PASSAGE FOURNI =
+ + + + +

Il vous faudra souvent plus de peine pour citer trois auteurs ayant traité précisément le même sujet que vous, que pour donner trois cents indications bibliographiques sur des sujets voisins.
En tout cas, chaque citation doit être exacte et complète. Il faut donner le titre du mémoire, le journal où il a paru avec son année et sa tomaison, la page où se trouve le mémoire et celle où se trouve la citation. Vous éviterez ainsi à ceux qui viendront après vous toute recherche inutile.
C’est ainsi qu’on peut donner une bibliographie honnête. Pour qu’elle soit irréprochable, il faut des conditions qu’il n’est pas permis à tout le monde de réaliser, Aussi ne peut-on rien exiger de plus qu’une bibliographie sincère et honnête.
Quoi qu’on fasse, on n’arrivera jamais à être sûr de n’avoir rien omis. Mais on peut s’entourer de certaines précautions qui éviteront toute omission importante.
Une première condition, c’est de s’adresser au savant qui a eu l’occasion d’étudier de près ou de loin cette même question que vous traitez. Il faudra alors lui demander (et il répondra toujours avec la plus grande obligeance) s’il possède quelques données particulières sur la question qu’on étudie.
Il faut aussi tenter des recherches dans les recueils qui, au premier abord, paraîtront inutiles à consulter. Sans faire de fouilles méthodiques, il faut se laisser aller à l’inspiration, qui quelquefois vous fournira de précieux documents, tout à fait inattendus. En fait de richesses bibliographiques, le hasard est souvent d’un grand secours. Mais ce hasard n’est pas pour tout le monde : il n’est que pour ceux qui cherchent.
En résumé, il ne peut pas y avoir de bibliographie parfaite. Il en est de très bonnes peut-être. A coup sûr, on en signale quelques bonnes. Plusieurs sont passables. Les autres sont insuffisantes. La sincérité, l’exactitude, voilà les seules qualités qu’on doit exiger. Tout le monde doit en faire preuve. On ne peut jamais espérer d’être complet, par suite de l’immensité des publications qu’on doit connaître. Le tout est d’être le moins incomplet possible.

+ + + + +

EXTRAIT DES DONNÉES =

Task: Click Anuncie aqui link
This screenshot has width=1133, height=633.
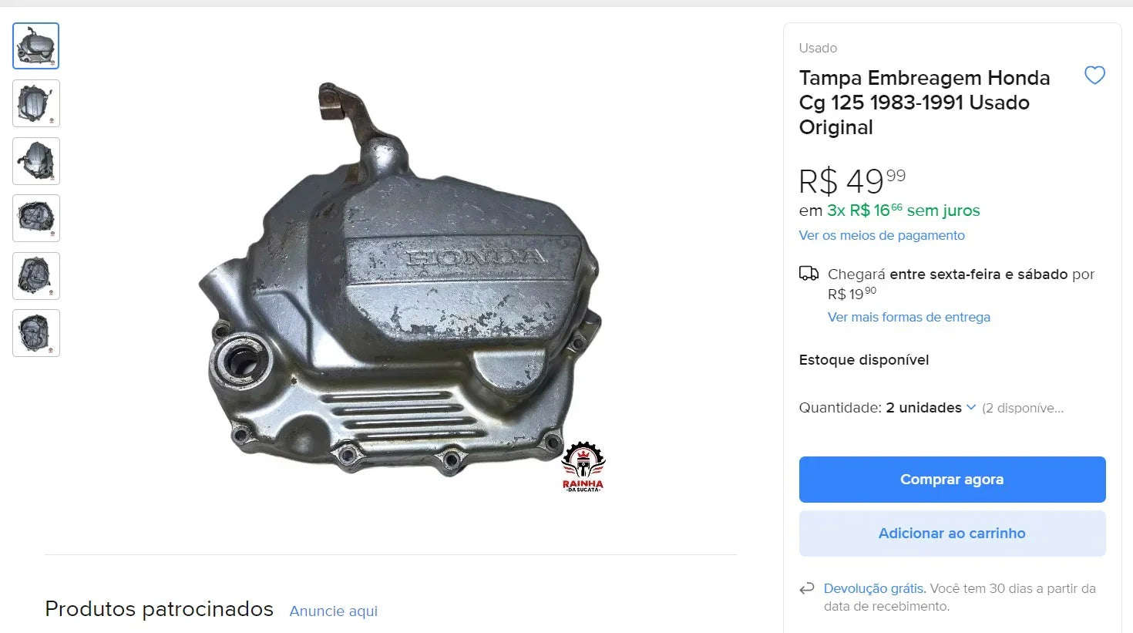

+ + + + +

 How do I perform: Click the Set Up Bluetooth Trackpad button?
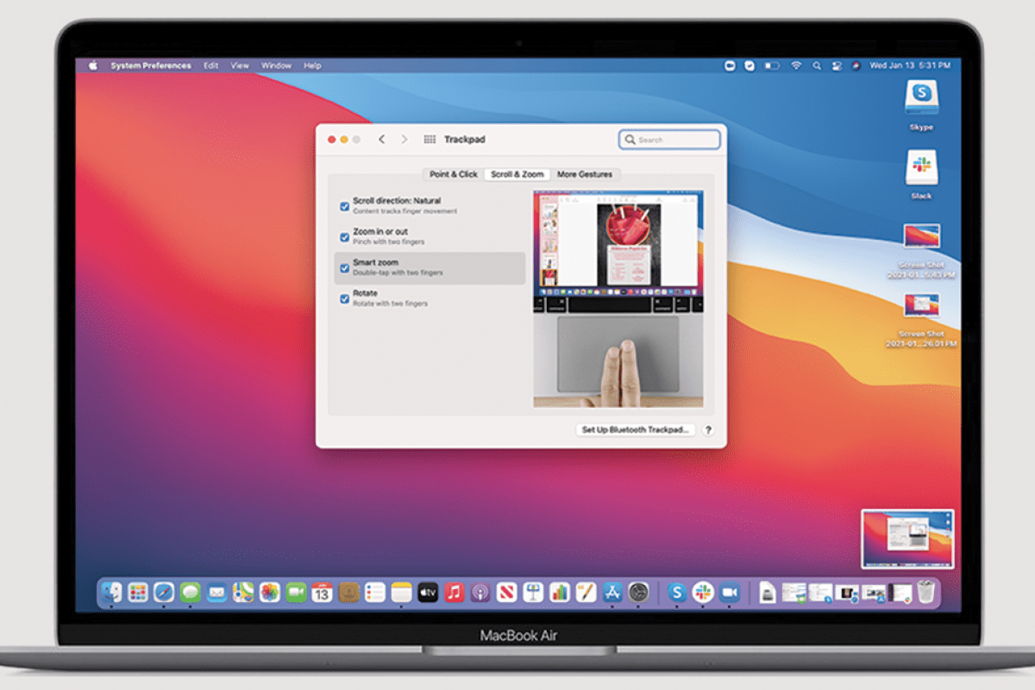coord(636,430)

+ + + + +

TRAVAIL À FAIRE =
**A)** D'après le texte sur la bibliographie, quelles sont les seules qualités qu'on doit exiger d'une bibliographie ?
**B)** Poursuivez le texte sur la bibliographie à partir de sa dernière phrase.
Les lignes n'ont aucun rapport avec le texte sur la bibliographie.

LISTE DES RÉPONSES =
**A)** La sincérité et l'exactitude.

**B)**
Pour les publications étrangères, il faut se limiter. Nul savant ne peut être taxé d’ignorance parce qu’il ne sait pas lire des mémoires écrits en hongrois, en flamand, en danois, en suédois, en russe, en espagnol, en polonais ; il faut cependant qu’il puisse lire plus ou moins couramment l’allemand, l’anglais et l’italien. Cette dernière langue se rapproche tant du français et du latin que son étude ne souffre aucune difficulté. Quant à l’anglais, surtout quant à l’allemand, la connaissance de ces deux langues est assez difficile ; mais, dans l’état actuel des choses, elle est indispensable. C’est une plaisanterie que de dire qu’on fera traduire par ses amis tel ou tel article allemand ou anglais : car il faudrait plus de six moi s pour avoir la traduction de tous les livres qui sont à consulter sur une question spéciale.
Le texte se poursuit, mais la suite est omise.